Discrimination base on disability -a reprint

I call myself a visionary, my idea of personal success was based on the things I learned as a youth in church and read along with my family however when I voice these goals the reaction I get is absolute silence -is that silence I wonder from shock? Dismay that this disable child and later woman dare to dream big or just plan judgmental based on disability?
Well I was born in the late 60's with three incomplete limbs and one fully formed hand so based on reaction from relatives and family friends not much was expected from me. "Ahh if she doesn't die before age five well she will just be a burden but is we own so we gaffa try wid she". This was the common tone of referral to me, "hey I wanted to shout I ain't gat much limbs but I'm not deaf. I could hear your dismal pronunciation on my life"

But thankfully I am from a family that love to read and I was a sponge, before I was age 11 I'd read books by Norman Vincent Peal, Herbert W Armstrong on the power of the mind and seven laws of success, I'd read Malcolm X and a series of books on the power of affirmation by Charles Fillmore from Silent Unity. These were the ones that stood out.

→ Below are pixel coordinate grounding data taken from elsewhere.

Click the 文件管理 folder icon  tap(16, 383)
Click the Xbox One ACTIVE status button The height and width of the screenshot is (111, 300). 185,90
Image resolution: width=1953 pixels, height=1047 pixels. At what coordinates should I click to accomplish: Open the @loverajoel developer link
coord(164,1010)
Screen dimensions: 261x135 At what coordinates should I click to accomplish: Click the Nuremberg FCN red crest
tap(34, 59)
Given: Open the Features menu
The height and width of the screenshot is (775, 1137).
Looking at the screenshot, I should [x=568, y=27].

I began strategizing for my life, advocating to my mother and using arguments to swing her thoughts and attitude from the negative to positive. I was campaigning for my life! Well I did a reasonable job. For after attending special school and learning kinder garden work for the first eight years of my life and being bored. I manage to finally cross over and enter mainstream school at age 13. I just wanted the foot in. There began the route to my academic goals.
25 years later I have a degree and am about to pursue a masters, I have 15 years working experience in teaching in mainstream school, working in clerical and accounting projects and currently manages projects. All this I did wearing prosthesis and sometimes from a wheelchair. Same mostly limbless child turned mostly limbless women has began to achieve my vision of academic and professional successes.
In this journey I battled abuse - both psychological and physical. My parental team have all died and I live one paycheck away from poverty. I live in a developing country where real enabling services for disabled people are still absent.
My secret to achievement lie in focusing on my vision irrespective of what others predicted or whether they fail to support or encourage me. It lies in my belief in my creator that he brought me here for a purpose and its evolving. It lies in actively seeking opportunities and building allies, it lies in letting go of some of allies and in reconnecting with others after a while. It lies in my willingness to go it alone when all others around me fail to visualize a successful future for me.

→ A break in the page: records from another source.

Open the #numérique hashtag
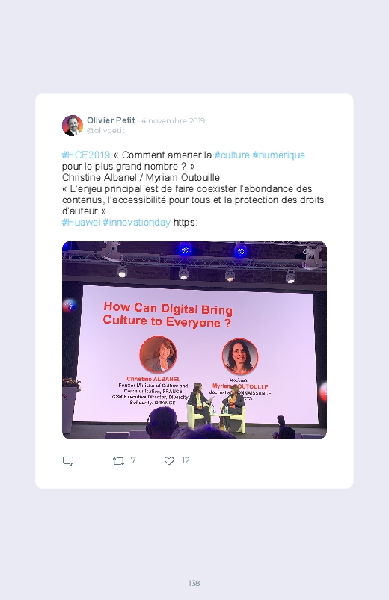Viewport: 389px width, 600px height. click(x=278, y=155)
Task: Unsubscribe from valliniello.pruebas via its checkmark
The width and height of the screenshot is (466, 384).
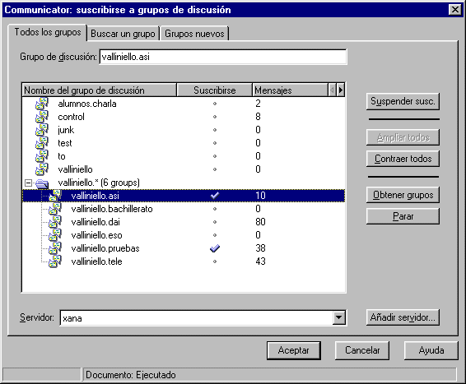Action: pyautogui.click(x=215, y=248)
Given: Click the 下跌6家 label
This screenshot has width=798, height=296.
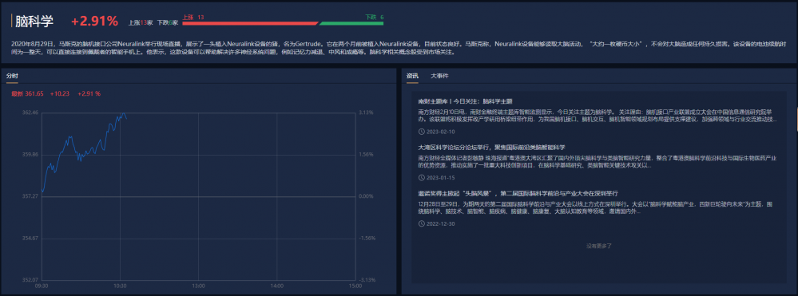Looking at the screenshot, I should coord(168,23).
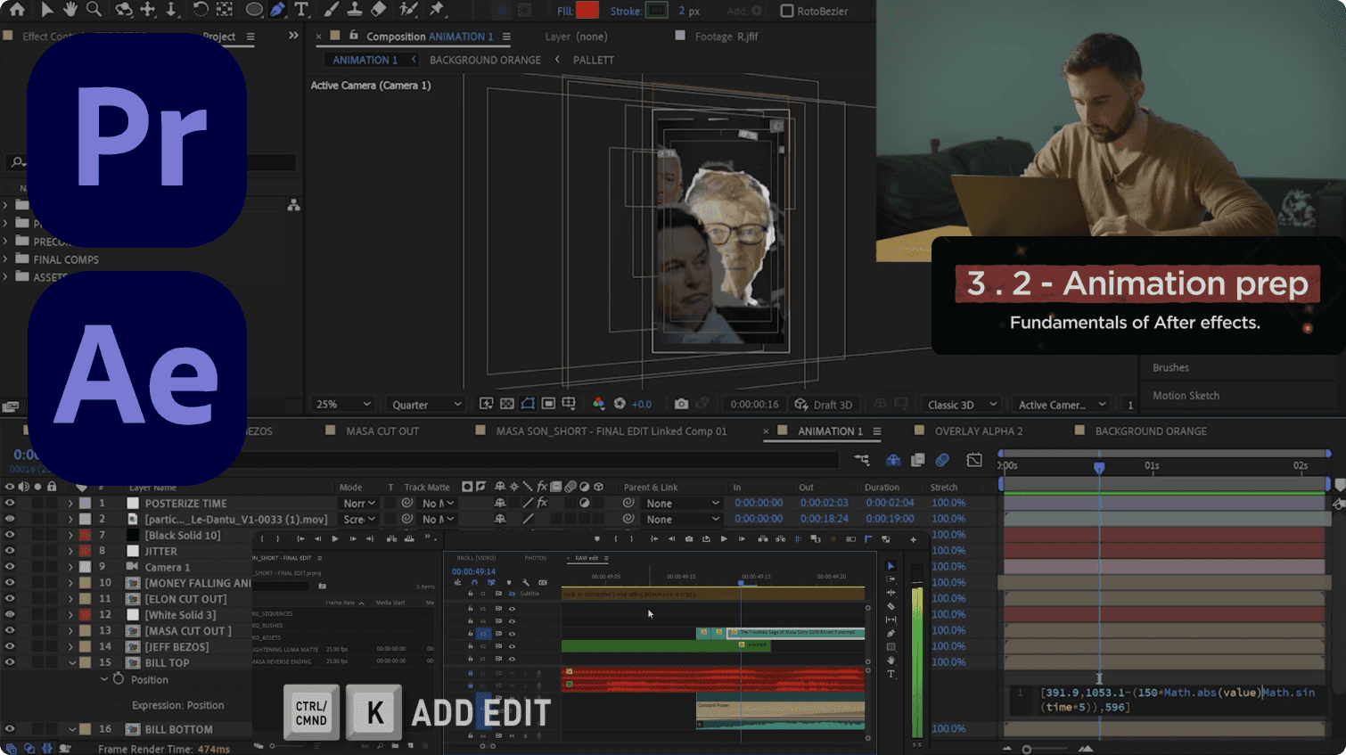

I endured depression, low blood pressure, financial and housing woes, lost of assets and opportunities, high cost of accessing a pair of prosthesis. Yet through it all my strong faith and my tireless pursuit of a life of independence has continues and is ongoing.
My next goal is to in partnership with my disable peers and other stake holders build hotel access and an employment integrative village in my country Guyana to minimize the struggles of persons with disabilities who could live independently but are being forced to accept charity and welfare because of the attitude prevalent in society of “low expectations for persons based on disability.